The dataset can be downloaded from dataverse.harvard.edu
In the unsupervised setting, the class labels of the training set are not available. In the current problem, the true labels were ignored during training in order to reflect a real-world scenario. Hence, the unsupervised classification models were used to predict the true labels for each record. We trained the following unsupervised models:
-
Isolation Forest
-
Cluster-Based Local Outlier Factor (CBLOF)
-
Principal Component Analysis (PCA)
-
Elliptic Envelope.
In the real-world unsupervised problems, the business has to validate the predicted results due to absence of ground truth. In the present problem, however, the predicted labels were validated with the true labels, and the results below show that the unsupervised models predicted so many false positives, but with perfect recall.
In the semi-supervised setting, a large unlabeled dataset and a small labeled dataset are given. The goal is to train a classifier on the entire dataset that would predict the labels of the unlabeled data points in the training set. This is called transductive semi-supervised learning. In the present problem, we have created a semi-supervised learning dataset consisting of 92% unlabeled data points and 8% labeled data points.

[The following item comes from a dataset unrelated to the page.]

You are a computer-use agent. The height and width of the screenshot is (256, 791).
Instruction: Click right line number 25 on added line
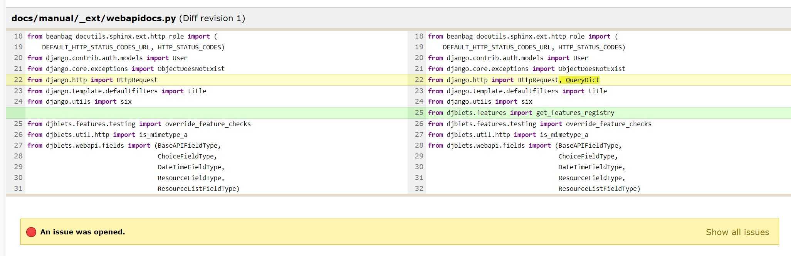point(419,113)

Using self-training semi-supervised learning method, we've trained the following three base classifiers:
-
Logistic Regression
-
Random Forest
-
XGBoost
We use the ground truth (true labels) of the unlabeled dataset to validate the performance of the self-training semi-supervised learning models, but in reality the ground truth of the unlabeled data points will not be provided. The results are shown below
In the supervised setting, the class label for each record in the training set is provided and the goal is to train a classifier that would be used for prediction on unseen data. Here, we have trained two classifiers
-
Logistic Regression
-
Random Forest.
The results below show that the two classifiers perform extremely well on the dataset. The AUC-ROC and AUC-PRC are 100% for on the training (cross-validation) and test sets.